He thought he would snap. He had the sense of a white snap above his head, the air cracking. He tilted, then was steady again. She was gone. He would have to get up.

He asked his mother to leave so that he could get dressed. She smiled brightly, her face infused with relief. He was surprised that he noticed it. When she closed the bedroom door behind her he could not move at first, but then he remembered the shoulders and the arms and the hands and saw Beth put her hand on her hip and shake her head ruefully, resigned but temperate. She let all of it pass, the wide well of grief was subsumed in her rueful acceptance.

She even laughed!-.

He stood unsteadily, dizzy, beside the bed. He tottered to the bathroom on wavering knees. The dog stood at the bathroom door, head cocked quizzically. He was sorry the dog had been so neglected. He put out a hand to pet her but she did not move quite near enough for him to reach without stretching. Later, he thought. He dropped his shirt and bent to peel off his pants. Hot water fell on his head.

Even the clean clothing was heavy when he dressed-he could not choose the elements, only put on what was nearest. He opened a drawer and found the topmost shirt where it lay, and the first pair of pants beside it. Walking too was a slog through thickness. Still he persisted, down the stairs to face his mother in the living room, who smiled uncertainly.

"Well," she said. "Be safe and come right home. I'll make you a sandwich."

All sandwiches everywhere were absurd; the very idea of a sandwich was ludicrous. How was it that people did not laugh at them?

But he did not mention this.

"It's OK," he said with difficulty, pushing the words forward. "I'm OK. You don't need to wait here. You can go home and rest. I will eat."

"You promise?"

"I promise."

He waited till she left to go out of the apartment himself. He closed the door on the dog's expectant face.

"And I'll walk you later," he said, when the door was already closed.

He was overcome by inertia. He turned away from the door without locking it; let anyone steal anything they wanted. If he walked in on the thieves he would only stare at them.

In the elevator he gazed at the floor buttons, SB B L 2 3 4. Where his car was he did not know. Was his car even here? Tentatively he reached a finger out and touched B.

A small nudge with the pad of his finger, that was all, but Beth could not do it.

He sobbed once and then caught it.

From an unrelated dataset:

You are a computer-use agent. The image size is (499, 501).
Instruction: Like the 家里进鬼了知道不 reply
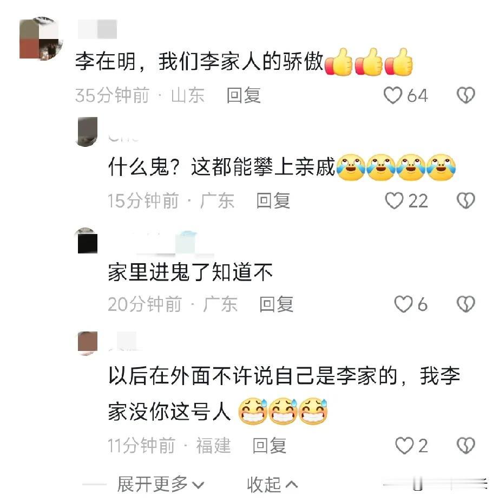tap(403, 304)
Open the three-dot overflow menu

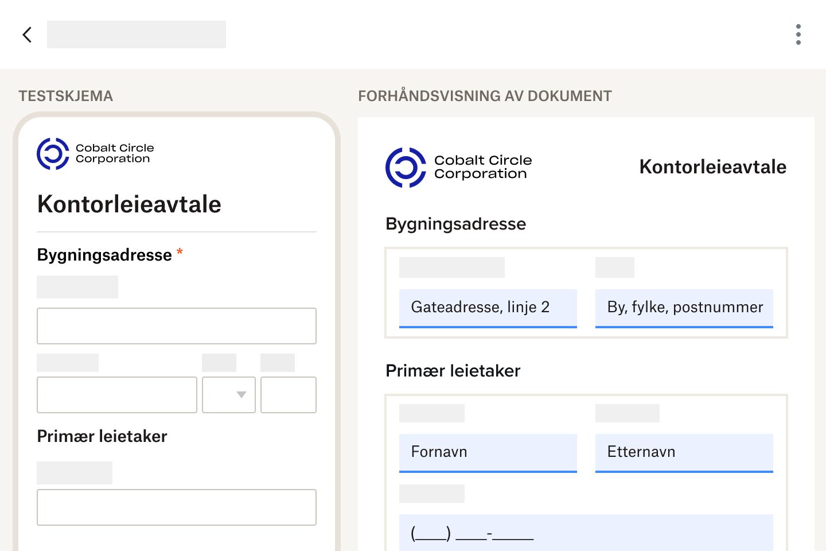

Someone was getting on, an alert little girl with a backpack slung over one shoulder.

"Hi," she said, and he nodded. "Lobby, please."

He raised his hand to hit L but the arm, crooked and immobile, would not move fast enough. It was almost frozen.

The elevator began to descend, down through 2, and the girl, impatient, reached out beneath his hand and tapped the button herself.

"Are you physically handicapped?" she asked.

He shook his head.

"Oh," said the girl, and nodded wisely. "Retarded."

He almost smiled but his face would not obey. The girl looked at him with sympathy, then quickly reached out and took his hand. She had a light, sweaty touch.

"It's OK," she said. "My cousin's a retard too."

Then the doors opened and she let go and got off.

He was giddy for a second as the doors closed after her. He could almost take the sensation for happiness. He kept his eyes on the fine horizontal score marks along the stainless steel surface. Out of his sight behind the elevator doors the little girl walked across the lobby; she went out the front door.

She would have loved you, he thought. Would she have loved you?

First she was here, then it could never be known.







At the office a well-dressed young man with wavy hair stood in front of him. He considered turning away again, but even that was too hard. Susan was out of sight. He walked past the young man at the front desk without speaking.

"Excuse me," said the man. "Excuse me. You can't go in there!"

"My office."

"What? Sir, you can't just go in there."

The young man got up and hovered beside him. He wore a strong aftershave.

"Mine. My office."

"Oh. Oh, I-sorry."

He could not wait; he passed by. He opened his door and closed it in the young man's face. The young man was doglike. For some reason neither people nor dogs expected you to close doors in their faces.

He did not intend rudeness, but it was crucial to raise the barrier speedily. With utmost speed.

"I'm very sorry for your loss," said the young man from the other side. The muffled voice trailed off.

Blinds were down on the windows. He walked over and raised one. Ocean in front, desk behind. Sturdy. The last time he had sat in the chair, behind the flat expanse of wood, she was living. He had not known the future; now he did. He was different in the full knowledge. He was different but the desk was the same.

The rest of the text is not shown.